What you have to do | From the records below, copy the lines that include "computer".
· · ·
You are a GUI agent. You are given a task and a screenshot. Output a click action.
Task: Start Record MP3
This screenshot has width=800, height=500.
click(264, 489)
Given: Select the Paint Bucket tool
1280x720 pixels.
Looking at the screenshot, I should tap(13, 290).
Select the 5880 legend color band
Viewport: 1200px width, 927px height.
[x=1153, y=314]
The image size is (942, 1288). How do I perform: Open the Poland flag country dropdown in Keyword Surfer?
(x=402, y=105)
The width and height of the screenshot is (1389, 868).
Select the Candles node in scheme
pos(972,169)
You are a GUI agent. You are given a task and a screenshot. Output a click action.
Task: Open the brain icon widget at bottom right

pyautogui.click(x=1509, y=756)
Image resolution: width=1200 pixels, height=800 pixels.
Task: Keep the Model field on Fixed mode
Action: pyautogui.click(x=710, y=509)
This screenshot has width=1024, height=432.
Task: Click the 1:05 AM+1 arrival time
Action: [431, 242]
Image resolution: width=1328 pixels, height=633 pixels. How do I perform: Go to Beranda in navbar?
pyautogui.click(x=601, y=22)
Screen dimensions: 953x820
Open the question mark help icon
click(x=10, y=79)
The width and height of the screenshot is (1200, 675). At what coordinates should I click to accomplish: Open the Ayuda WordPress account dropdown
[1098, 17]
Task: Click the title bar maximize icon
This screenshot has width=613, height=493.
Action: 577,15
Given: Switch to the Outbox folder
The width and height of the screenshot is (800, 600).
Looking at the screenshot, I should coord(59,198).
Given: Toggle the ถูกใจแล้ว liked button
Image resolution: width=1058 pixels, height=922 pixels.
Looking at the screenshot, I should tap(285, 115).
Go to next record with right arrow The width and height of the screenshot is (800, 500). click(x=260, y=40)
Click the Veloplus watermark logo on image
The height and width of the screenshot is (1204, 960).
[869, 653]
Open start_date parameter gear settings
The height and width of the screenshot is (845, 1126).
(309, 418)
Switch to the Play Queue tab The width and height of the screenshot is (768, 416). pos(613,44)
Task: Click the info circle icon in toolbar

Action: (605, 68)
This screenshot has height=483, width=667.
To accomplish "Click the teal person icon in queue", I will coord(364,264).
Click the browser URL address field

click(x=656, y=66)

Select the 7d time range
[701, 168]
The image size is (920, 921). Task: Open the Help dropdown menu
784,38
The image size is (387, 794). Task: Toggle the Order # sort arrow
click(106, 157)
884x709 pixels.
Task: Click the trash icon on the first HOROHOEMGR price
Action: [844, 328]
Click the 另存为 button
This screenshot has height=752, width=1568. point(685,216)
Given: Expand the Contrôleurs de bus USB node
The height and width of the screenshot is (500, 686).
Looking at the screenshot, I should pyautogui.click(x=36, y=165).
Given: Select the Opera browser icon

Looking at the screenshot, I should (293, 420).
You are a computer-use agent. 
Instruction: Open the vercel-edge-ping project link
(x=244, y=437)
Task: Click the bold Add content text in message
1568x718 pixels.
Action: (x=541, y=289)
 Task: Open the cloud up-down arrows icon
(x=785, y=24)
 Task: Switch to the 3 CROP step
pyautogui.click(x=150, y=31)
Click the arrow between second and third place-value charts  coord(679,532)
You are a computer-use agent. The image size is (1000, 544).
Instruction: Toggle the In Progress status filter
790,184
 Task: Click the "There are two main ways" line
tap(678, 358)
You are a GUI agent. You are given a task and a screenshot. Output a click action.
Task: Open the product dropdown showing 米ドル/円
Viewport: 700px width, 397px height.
· · ·
Solution to the problem |
You are a computer-use agent. 
You are a computer-use agent. The image size is (1000, 544).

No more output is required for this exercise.